We buried Cecil on the farm and he is there yet. We made a headstone and put a concrete slab over his grave several years ago. He was the one who was so sick in the east whom the priest said he felt would never grow up.

I looked after a mans' cattle in the fall 'of 1914 for a month or so while he was away threshing. I had to chase them one and a half miles to water every day and pumped water for them, fifteen head I think, and was paid fifteen whole dollars and my board. He had a widowed sister looking after his house while he was away. She had a little girl and was a good cook, an American whose specialized in cooking Boston baked beans 'and they sure were good.

We used to go to church at Acadian Valley once in a while after I got a car, and we went past a place Barney Doherty had at the time. He had three goats and a pig that followed him when he was choring around the yard. We stopped at his gate and he came out to speak to us. He had just painted his car up that morning or the night before, his pets were following him, and when he came by his car, the goats had to jump up on the hood over the top and down over the trunk one following the other. Being goats, they couldn't go around it. It sure looked funny.

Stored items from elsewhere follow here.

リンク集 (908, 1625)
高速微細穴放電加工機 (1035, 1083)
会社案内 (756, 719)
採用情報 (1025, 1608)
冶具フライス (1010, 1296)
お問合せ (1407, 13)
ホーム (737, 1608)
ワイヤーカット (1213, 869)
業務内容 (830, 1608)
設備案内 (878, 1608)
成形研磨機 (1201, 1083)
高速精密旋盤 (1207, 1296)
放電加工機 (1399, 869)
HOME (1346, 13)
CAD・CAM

The next year (1915) I worked for a man who lived near Oyen for three months, plowing summer fallow and driving a binder at thirty five dollars a month. He had five girls I remember and was a religious Methodist I think. A good enough guy to work for. Just as I finished working for him, I had a bit of an accident. I'd been up town and was walking back when a man I knew from near home came by in a Ford car, and offered me a ride. I had only about a quarter of a mile to go so I rode on the running board. I think it was my first car ride and when I wanted to get off, I just stepped off as he seemed to be going pretty slow but he was going fast enough to crack my kneecap though I didn't know it at the time. I walked into the house but the next day I couldn't step on that leg and as Dad knew I was through there, he came in for me and took me to the doctor. He taped it and put an elastic support on it. I had to stay off the knee for a week or so but it was alright after that. The guy in the car never knew it happened I don't think.

The next spring I was helping a man who lived twenty miles north of us for a few days and just as I finished up there a recruiting sergeant came along and I joined the army.